Market analysts have been giving their reaction to the news that several leading Asian container shipping lines are to axe some sailings on headhaul routes to Europe over the coming weeks.

Blank sailings by Cosco Container Lines, Yang Ming and Hanjin Shipping are expected to cover the period from late July to mid-August - normally viewed as one of the busiest times of the year with Christmas traffic flows coming on stream.

The capacity cutbacks coincide with renewed efforts by some carriers to bump up freight tarfifs again through General Rate Increases (GRI) and Peak Season Surcharges (PSS).

Lars Jensen, CEO and partner at SeaIntel Maritime Analysis, told Lloyds Loaidng that he was unsurprised by the blank sailings move.

"Over a period of several months, we’ve been witnessing a tug-of-war between the carriers’ new-found discipline and desire to become profitable on one side and the downward pull of a poor supply/demand situation on the other. We predicted that eventually carriers would need to address the supply/demand issue if demand to Europe did not improve, either through pulling strings or - more likely - by cancelling individual sailings, as they are now doing."

He said this reflected carriers’ resolve "to remain focused on becoming profitable in 2012 rather than reverting to last year’s fight over volume."

Clarkson Securities’ Container Freight Derivatives analyst, David Barnes said dropping some sailings between Asia and Europe was a sensible direction for carriers to take.

"It’s long been our view that demand is weak and capacity excessive. With the goodwill (on the part of shippers) running low to keep on paying further GRI, an initiative to reduce capacity in the market will support freight rates in remaining high by altering the fundamentals. However, more carriers need to embrace it if there’s to be a long-term or meaningful effect."

Shipping consultants Drewry’s Research Manager, Freight Rate Benchmarking, Martin Dixon, highlighted that the timing of the skipped sailings are intended to enable some success at lifting rates through August’s GRI/PSS.

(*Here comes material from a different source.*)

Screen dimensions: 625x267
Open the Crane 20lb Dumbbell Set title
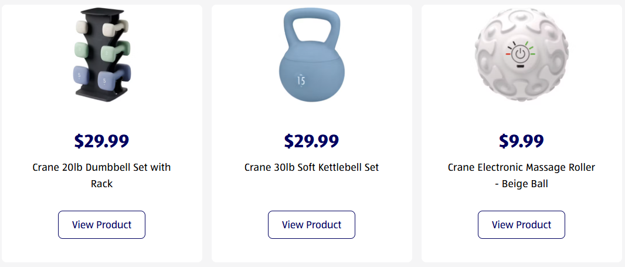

"This is a sign of very weak headhaul demand and carriers’ resolve to manage capacity accordingly to maintain rate stability. We still expect to see some rate erosion through the course of the year despite continued carrier attempts to lift pricing but the degree of decline may not be as great as market fundamentals would suggest. Carrier behaviour in the market is of increasing significance," he said.